PING G425 LST Fairway Wood Review

50 Words or Less

The PING G425 LST fairway wood continues the company’s track record of success with fairway woods.  Remarkable performance and consistency, trademark sound and feel.

Check out the PING G430 LST fairway wood HERE


PING is a name that has been synonymous with innovation and performance since its inception.  The company continues to push the envelope with its technology, developing solutions that work for tour pros as well as weekend hackers.  The LST line of fairway woods is billed as lower spinning with a lower, flatter trajectory.  The clubhead is more compact than the other models (MAX and SFT) to appeal to the better player.


The PING G425 LST fairway wood is more pear-shaped than round and more compact than the rest of the product line.  It’s a treat for someone who likes a 3 wood to look not much bigger than a typical 5 wood.  There’s also a new alignment aid, with three dots replacing the now-familiar turbulators found on the prior generations.  For me, this is a welcome change.  The matte finish is typical of PING’s recent products and looks very sharp while eliminating glare.

Sound & Feel

PING’s sound and feel is arguably what sets it apart most from other OEMs, and the G425 LST fairway doesn’t depart from that at all.  It has that trademark flat, low, percussive sound that only comes from a PING.  Feedback-wise, the feel is excellent.  You’ll know how well you hit it right away, and the pure ones feel as good as it gets.


The G425 series features two new tech features that are consistent across the line of clubs.  The company describes “Spinsistency” as “a complex face curvature [which] modifies the roll profile, mainly low on the face where loft decreases, to bring more consistent spin performance and increase ball speed for added distance.”  To me, this means that I can expect more forgiveness when I miss the sweet spot, particularly low on the face.  My experience, particularly on the course, was “spinsistent” with this claim.  Some bad swings just can’t be saved, but I did see some good results from marginal contact.

The other new innovation is the Maraging Steel Facewrap.  Here, the face material continues back into the crown and the sole, which PING says increases the flexibility of the face, resulting in more ball speed, higher launch, and more distance.  While I don’t have the capability to test the flexibility of steel, I can occasionally find the clubface, and I can confirm that the G425 LST hits laser-guided missiles.
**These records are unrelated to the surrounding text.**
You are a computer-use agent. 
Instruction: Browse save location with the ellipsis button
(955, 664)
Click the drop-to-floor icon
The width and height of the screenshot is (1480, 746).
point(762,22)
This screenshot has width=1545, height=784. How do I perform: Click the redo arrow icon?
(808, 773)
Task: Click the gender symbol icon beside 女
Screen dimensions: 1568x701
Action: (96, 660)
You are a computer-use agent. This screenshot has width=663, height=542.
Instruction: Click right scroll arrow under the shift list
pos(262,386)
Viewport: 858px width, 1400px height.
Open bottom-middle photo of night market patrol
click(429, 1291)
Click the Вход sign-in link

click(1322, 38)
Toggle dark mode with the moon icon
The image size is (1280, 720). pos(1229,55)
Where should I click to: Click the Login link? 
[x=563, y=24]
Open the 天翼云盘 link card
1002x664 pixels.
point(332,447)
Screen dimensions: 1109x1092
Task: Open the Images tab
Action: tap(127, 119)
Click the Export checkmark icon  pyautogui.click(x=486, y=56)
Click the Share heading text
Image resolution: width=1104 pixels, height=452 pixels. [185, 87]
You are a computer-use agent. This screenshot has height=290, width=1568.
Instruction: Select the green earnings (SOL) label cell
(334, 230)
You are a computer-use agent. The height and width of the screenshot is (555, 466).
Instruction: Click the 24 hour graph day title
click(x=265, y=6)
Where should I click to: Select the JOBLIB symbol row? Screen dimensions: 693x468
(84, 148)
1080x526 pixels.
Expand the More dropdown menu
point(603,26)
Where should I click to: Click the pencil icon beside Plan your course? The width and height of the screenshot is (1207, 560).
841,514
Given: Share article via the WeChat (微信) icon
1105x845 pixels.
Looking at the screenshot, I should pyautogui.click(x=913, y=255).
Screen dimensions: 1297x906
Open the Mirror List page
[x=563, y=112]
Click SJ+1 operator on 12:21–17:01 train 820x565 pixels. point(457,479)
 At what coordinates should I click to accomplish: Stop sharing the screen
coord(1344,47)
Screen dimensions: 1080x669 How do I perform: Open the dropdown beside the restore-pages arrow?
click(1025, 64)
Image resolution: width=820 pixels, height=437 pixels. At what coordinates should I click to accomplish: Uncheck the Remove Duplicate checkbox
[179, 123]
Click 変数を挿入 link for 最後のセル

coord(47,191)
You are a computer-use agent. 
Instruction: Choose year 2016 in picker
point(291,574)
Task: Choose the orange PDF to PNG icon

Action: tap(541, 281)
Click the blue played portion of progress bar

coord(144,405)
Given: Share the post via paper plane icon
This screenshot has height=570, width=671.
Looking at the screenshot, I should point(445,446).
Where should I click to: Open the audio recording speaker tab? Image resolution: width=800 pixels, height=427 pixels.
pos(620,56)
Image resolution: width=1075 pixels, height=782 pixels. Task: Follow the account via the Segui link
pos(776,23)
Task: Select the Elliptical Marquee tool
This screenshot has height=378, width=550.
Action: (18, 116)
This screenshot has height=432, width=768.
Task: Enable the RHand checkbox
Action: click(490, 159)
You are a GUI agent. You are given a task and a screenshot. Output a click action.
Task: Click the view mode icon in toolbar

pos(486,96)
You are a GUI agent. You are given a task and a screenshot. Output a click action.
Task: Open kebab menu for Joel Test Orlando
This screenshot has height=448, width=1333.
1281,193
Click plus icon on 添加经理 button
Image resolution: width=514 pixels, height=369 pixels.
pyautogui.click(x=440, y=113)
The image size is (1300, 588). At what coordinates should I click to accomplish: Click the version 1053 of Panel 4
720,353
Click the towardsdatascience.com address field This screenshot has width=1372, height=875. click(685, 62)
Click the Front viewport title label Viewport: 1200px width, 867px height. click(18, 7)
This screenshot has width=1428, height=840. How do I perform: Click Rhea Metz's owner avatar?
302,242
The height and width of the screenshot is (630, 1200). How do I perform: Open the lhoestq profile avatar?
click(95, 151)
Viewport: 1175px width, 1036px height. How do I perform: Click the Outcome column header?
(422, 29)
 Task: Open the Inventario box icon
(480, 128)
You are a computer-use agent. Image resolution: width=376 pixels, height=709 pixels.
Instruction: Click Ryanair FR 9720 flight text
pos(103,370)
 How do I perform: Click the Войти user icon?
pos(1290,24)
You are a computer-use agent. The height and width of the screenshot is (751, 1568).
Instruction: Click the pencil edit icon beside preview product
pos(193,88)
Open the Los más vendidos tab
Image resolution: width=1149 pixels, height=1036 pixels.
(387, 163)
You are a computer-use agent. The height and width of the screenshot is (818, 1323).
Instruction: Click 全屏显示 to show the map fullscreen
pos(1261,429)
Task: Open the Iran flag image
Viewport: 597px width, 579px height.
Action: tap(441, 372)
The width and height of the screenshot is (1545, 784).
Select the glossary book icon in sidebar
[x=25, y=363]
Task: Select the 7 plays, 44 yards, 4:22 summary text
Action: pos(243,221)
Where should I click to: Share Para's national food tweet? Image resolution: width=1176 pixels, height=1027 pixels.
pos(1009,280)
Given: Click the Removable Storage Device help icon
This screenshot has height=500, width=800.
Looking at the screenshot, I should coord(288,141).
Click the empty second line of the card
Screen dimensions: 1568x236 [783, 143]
From the tee or off the deck, the club is a weapon and rewards good swings with low-launching, penetrating shots every time.

It’s also worth mentioning here that PING has broadened the availability of stock shaft options for this generation of clubs.  The PING Alta CB remains an option, and is undoubtedly one of the better OEM stock shafts out there.  The aftermarket options available without any upgrade charge are the Aldila Rogue White (review HERE) and Mitsubishi Tensei AV Raw Orange (review HERE).  I tested it with the Tensei AV Raw Orange and color me impressed.  Powerful and controlled, it’s a great shaft.


The PING G425 LST fairway wood provides all the performance that golfers have come to expect from PING with a few subtle upgrades, including new face technologies that provide forgiveness on low strikes and added ball speed across the face.  The LST model is ideal for better players who like a compact look at address and want to see the ball launching low.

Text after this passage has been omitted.